Description
For making spatial joins or overlays, spatial predicates, reading from spatially partitioned datasets, etc more efficient, we can have spatially partitioned dataframes: the bounds of each partition is known, and thus it can be checked based on those bounds whether on operation needs to involve that partition or not.
And then geodataframes can also be re-partitioned to optimize the bounds (minimize the overlap) as much as possible (initial costly shuffle operation, but can pay-off later).

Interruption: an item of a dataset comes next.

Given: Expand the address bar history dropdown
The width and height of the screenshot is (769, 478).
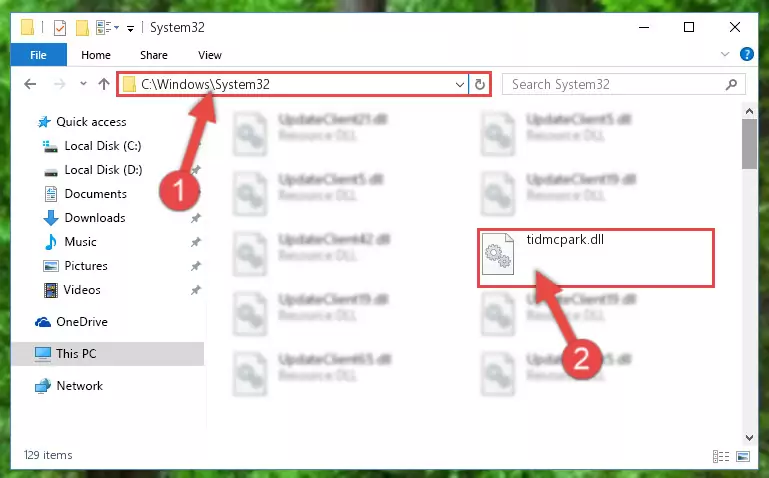Looking at the screenshot, I should coord(460,84).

This complicates the implementation (we need to keep track of the spatial partitioning, the partitions can change during spatial operations, ..), but I think it will also be critical for improving performance on large datasets.
How can we add this?
In the previous iteration at https://github.com/mrocklin/dask-geopandas, the dataframes had an additional _regions
attribute, which was a geopandas.GeoSeries with the "regions" of each partition (so len(regions) == npartitions
).
I think one advantage of using a GeoSeries is that this makes it easy to work with (eg it is easy to check which partitions would intersect with a given geometry).
In spatialpandas
(https://github.com/holoviz/spatialpandas), there is a combo of partition_bounds
and partition_sindex
.
The partition_bounds
is basically the total_bounds
of each partition (so you could see it as the _regions
but limited to a rectangular box and stores as the 4 (minx, miny, maxx, maxy) numbers). And then partition_sindex
is a spatial index built on the partition_bounds
.
See https://github.com/holoviz/spatialpandas/blob/master/spatialpandas/dask.py
I suppose starting with a basic "partition bounds" should be fine, and allows to later expand it with a spatial index or with more fine-grained shapes.